Ein Sparbuch mit 1000 Reichsmark und seine Geschichte
Darf sich der Besitzer heute über ein verspätetes Weihnachtsgeschenk freuen? Nach über sechzig Jahren Zins und Zinseszins sollte da was zusammengekommen sein. Bei drei Prozent Verzinsung hätte sich das Kapital fast versechsfacht, bei vier Prozent verzehnfacht und bei sechs Prozent wären 3.200 Prozent Gewinn aufgelaufen. Die Macht des Zinseszinses. Er sorgt bei Anlegern für Freude, bei Schuldnern für Albträume.

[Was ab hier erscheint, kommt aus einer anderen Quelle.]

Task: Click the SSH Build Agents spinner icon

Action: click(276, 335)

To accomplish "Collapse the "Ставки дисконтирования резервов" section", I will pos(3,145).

In der Münsterschen Zeitung vom 23.12.2010 habe ich die gleichnamige Geschichte „Schöne Bescherung“ auf der Titelseite gefunden. Ein Mann aus Bottrop habe auf dem Dachboden in einer alten Holzkiste das Sparbuch seiner verstorbenen Mutter gefunden. Vor über sechzig Jahren angelegt wies es ein Anfangsguthaben von 1000 Reichsmark auf.
Das Sparbuch existierte noch. Die Bank rechnete die fehlenden Zinsen hinzu und kam auf unglaubliche… Halt! Wäre da nicht die Währungsreform gewesen.
(1948)Quelle: 1948 Deutsches Bundesarchiv (German Federal Archive), Bild 147-0739
Als im Juni 1948 die DM-Zeit begann, wurden aus den 1000 Reichsmark schlappe 82 Pfennige. Mit Zins und Zinseszins wurden daraus bis heute rund 5 Euro. Kein gutes Geschäft für den Sparer. Wo ist das Geld geblieben? Der „negative Zinseszinseffekt“ wurde ihm indirekt zum Verhängnis. Der Staat konnte Zins und Tilgung seiner Ausgabenorgien nicht mehr bedienen. Per Währungsreform (Reichsmark in DM) sanierte sich die öffentliche Hand per Dekret. Leidtragende auf der anderen Seite der Bilanz waren die fleißigen Sparer. Nur wenige entkamen der Zwangsenteignung.